--- TASK DESCRIPTION ---
Before doing anything else, copy the entries below exactly.

TASK INPUTS below:

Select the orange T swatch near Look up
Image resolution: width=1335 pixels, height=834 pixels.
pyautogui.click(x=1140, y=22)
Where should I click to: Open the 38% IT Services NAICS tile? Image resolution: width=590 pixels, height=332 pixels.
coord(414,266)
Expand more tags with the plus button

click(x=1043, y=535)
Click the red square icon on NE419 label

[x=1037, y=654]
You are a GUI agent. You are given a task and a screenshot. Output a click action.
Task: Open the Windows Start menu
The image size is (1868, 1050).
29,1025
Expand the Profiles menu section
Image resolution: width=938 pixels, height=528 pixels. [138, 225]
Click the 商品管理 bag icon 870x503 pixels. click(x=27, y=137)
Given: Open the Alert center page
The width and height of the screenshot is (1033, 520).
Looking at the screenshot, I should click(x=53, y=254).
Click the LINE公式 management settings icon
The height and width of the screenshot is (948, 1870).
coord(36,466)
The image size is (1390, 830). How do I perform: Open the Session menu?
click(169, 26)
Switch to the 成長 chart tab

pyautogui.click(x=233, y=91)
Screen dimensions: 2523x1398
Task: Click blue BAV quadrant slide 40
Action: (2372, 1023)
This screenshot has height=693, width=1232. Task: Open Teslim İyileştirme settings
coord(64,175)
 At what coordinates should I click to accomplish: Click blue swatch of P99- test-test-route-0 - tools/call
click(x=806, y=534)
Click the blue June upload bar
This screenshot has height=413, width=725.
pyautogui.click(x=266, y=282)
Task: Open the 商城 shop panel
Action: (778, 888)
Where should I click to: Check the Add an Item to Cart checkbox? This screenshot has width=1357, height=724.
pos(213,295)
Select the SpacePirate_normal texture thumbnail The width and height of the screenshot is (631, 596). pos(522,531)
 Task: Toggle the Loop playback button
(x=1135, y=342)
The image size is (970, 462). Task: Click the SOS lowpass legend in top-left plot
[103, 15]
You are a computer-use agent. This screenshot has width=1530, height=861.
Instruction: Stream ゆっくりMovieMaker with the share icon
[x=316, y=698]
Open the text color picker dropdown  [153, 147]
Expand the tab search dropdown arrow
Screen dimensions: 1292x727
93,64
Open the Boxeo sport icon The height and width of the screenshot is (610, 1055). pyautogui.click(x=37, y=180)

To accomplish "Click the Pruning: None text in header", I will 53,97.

End of TASK INPUTS.

--- EXERCISE SOLUTION ---
Select the orange T swatch near Look up
Image resolution: width=1335 pixels, height=834 pixels.
pyautogui.click(x=1140, y=22)
Where should I click to: Open the 38% IT Services NAICS tile? Image resolution: width=590 pixels, height=332 pixels.
coord(414,266)
Expand more tags with the plus button

click(x=1043, y=535)
Click the red square icon on NE419 label

[x=1037, y=654]
You are a GUI agent. You are given a task and a screenshot. Output a click action.
Task: Open the Windows Start menu
The image size is (1868, 1050).
29,1025
Expand the Profiles menu section
Image resolution: width=938 pixels, height=528 pixels. [138, 225]
Click the 商品管理 bag icon 870x503 pixels. click(x=27, y=137)
Given: Open the Alert center page
The width and height of the screenshot is (1033, 520).
Looking at the screenshot, I should click(x=53, y=254).
Click the LINE公式 management settings icon
The height and width of the screenshot is (948, 1870).
coord(36,466)
The image size is (1390, 830). How do I perform: Open the Session menu?
click(169, 26)
Switch to the 成長 chart tab

pyautogui.click(x=233, y=91)
Screen dimensions: 2523x1398
Task: Click blue BAV quadrant slide 40
Action: (2372, 1023)
This screenshot has height=693, width=1232. Task: Open Teslim İyileştirme settings
coord(64,175)
 At what coordinates should I click to accomplish: Click blue swatch of P99- test-test-route-0 - tools/call
click(x=806, y=534)
Click the blue June upload bar
This screenshot has height=413, width=725.
pyautogui.click(x=266, y=282)
Task: Open the 商城 shop panel
Action: (778, 888)
Where should I click to: Check the Add an Item to Cart checkbox? This screenshot has width=1357, height=724.
pos(213,295)
Select the SpacePirate_normal texture thumbnail The width and height of the screenshot is (631, 596). pos(522,531)
 Task: Toggle the Loop playback button
(x=1135, y=342)
The image size is (970, 462). Task: Click the SOS lowpass legend in top-left plot
[103, 15]
You are a computer-use agent. This screenshot has width=1530, height=861.
Instruction: Stream ゆっくりMovieMaker with the share icon
[x=316, y=698]
Open the text color picker dropdown  [153, 147]
Expand the tab search dropdown arrow
Screen dimensions: 1292x727
93,64
Open the Boxeo sport icon The height and width of the screenshot is (610, 1055). pyautogui.click(x=37, y=180)

To accomplish "Click the Pruning: None text in header", I will 53,97.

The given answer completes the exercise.